Her fascination with the circus began as a child, when she worked with her dad's one-man show
Just outside of a white and yellow tent in Germany, an elephant heaves a heavy sigh. His ears are lowered, his skin relaxed – his trunk arched into a final pose.
“That’s my favorite part of the circus,” Dutch photographer Wiesje Peels said. “When there’s a moment, five minutes before (performers) get on and five minutes after they get off.”
Peels’ fascination with the circus began as a child. Her father traveled Europe as a one-man show, “Theatro Picollini,” performing at hospitals and amusement parks.
At 6 years old, Peels began helping her father as the magician’s assistant. For five years, she watched her father walk a tightrope between being her dad and performing as a magician. It’s what the majority of Peels’ work focuses on, something she calls “in between worlds.”
In 2001, Peels traveled to India to follow and photograph a large ship. But instead, she felt a calling to run away with the Great Bombay Circus.
Starkly different from her father’s small production, the circus boasted multiple tents and more than 100 performers. She photographed the show for two weeks.
At first, she shot the expected – the splendor of the circus act. But it wasn’t the whimsy on stage that truly appealed to Peels’ artistry. She became interested in the evolution that occurred behind the curtain.
Her book “Mimus” binds together roughly 100 photographs taken at several traveling circuses in Europe. The images capture a “glimpse of the hidden life of the performing artist.”

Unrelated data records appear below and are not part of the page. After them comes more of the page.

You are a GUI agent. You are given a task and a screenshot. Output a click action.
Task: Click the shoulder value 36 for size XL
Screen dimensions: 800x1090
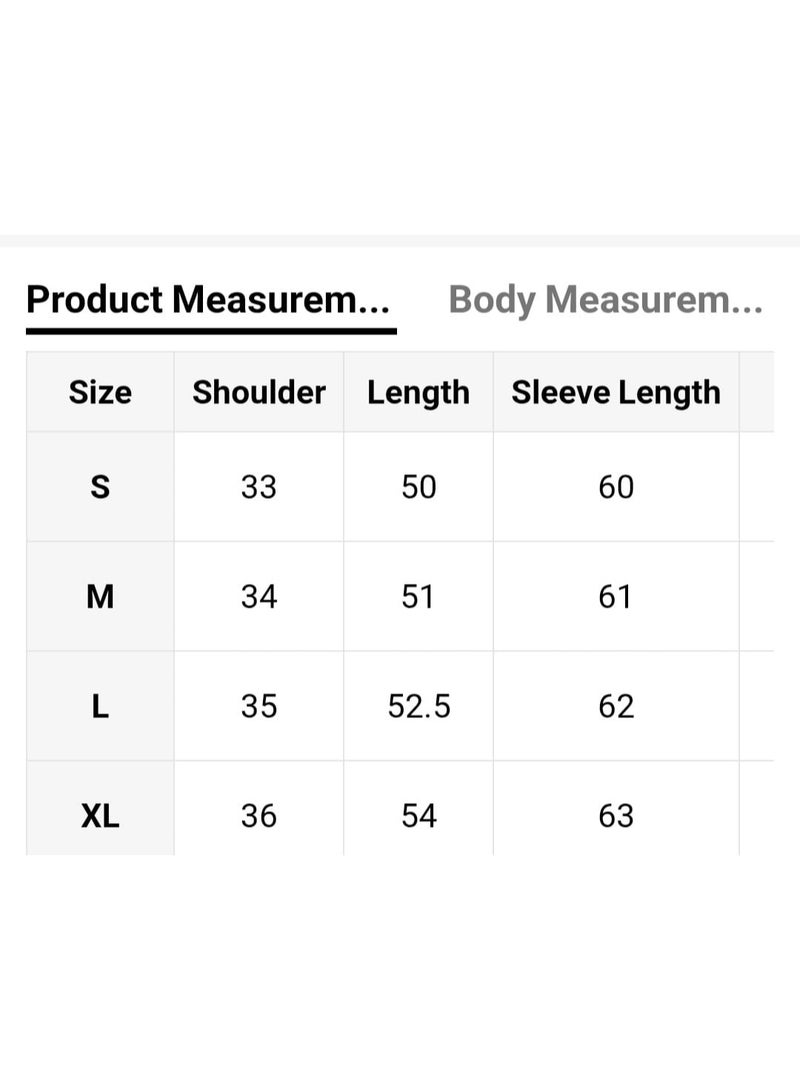[x=259, y=816]
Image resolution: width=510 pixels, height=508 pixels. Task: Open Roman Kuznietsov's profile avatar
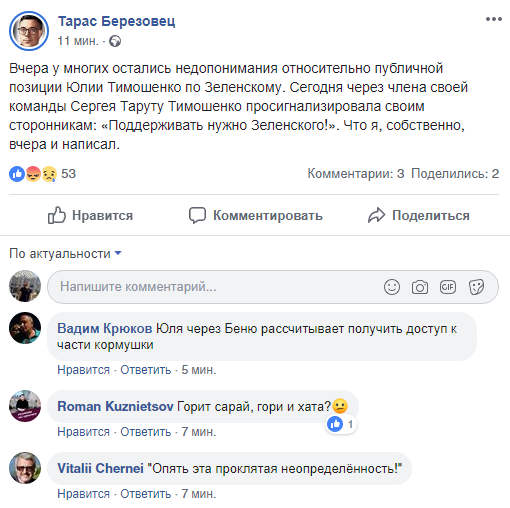(x=25, y=406)
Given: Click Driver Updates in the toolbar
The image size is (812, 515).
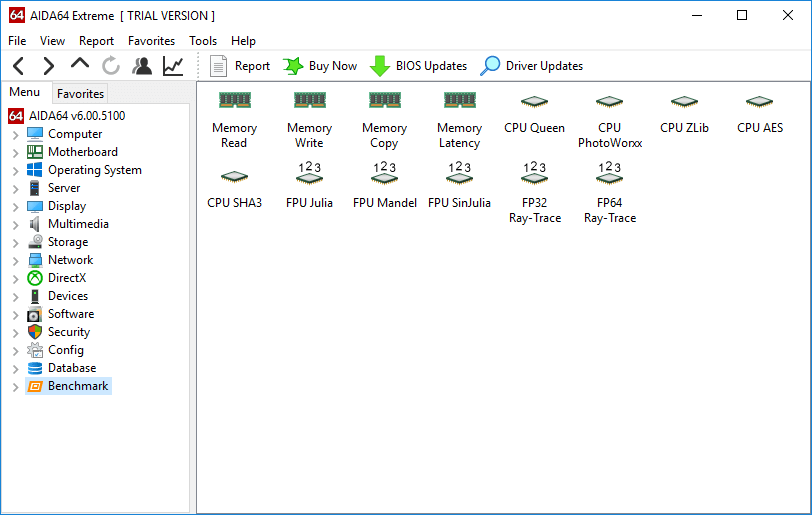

The performers carry a certain melancholy when transitioning in and out of character. This is illustrated clearly in Peels’ photo of a clown. He’s still in costume, his makeup still intact, yet he’s off-stage, no longer part of an act. He emanates an “unavoidable authenticity,” Peels says.
Peels’ work is heavily influenced by other artwork, specifically 19th-century paintings. Before photographing every circus, she visits local museums to derive inspiration. But the true genius lies in her ability to relate to the performer. She finds herself “in between worlds,” too.
“There’s the home life and the artist life,” Peels says.
As a wife and a mother of two, Peels says she struggles to find time to create, and she often seeks solace at artist residencies to focus solely on her work. Now she’s in Zundert, Netherlands, the birthplace of Vincent van Gogh, in an effort to draw space to become a character of her own.
“I live in two worlds,” she said. “So do you.”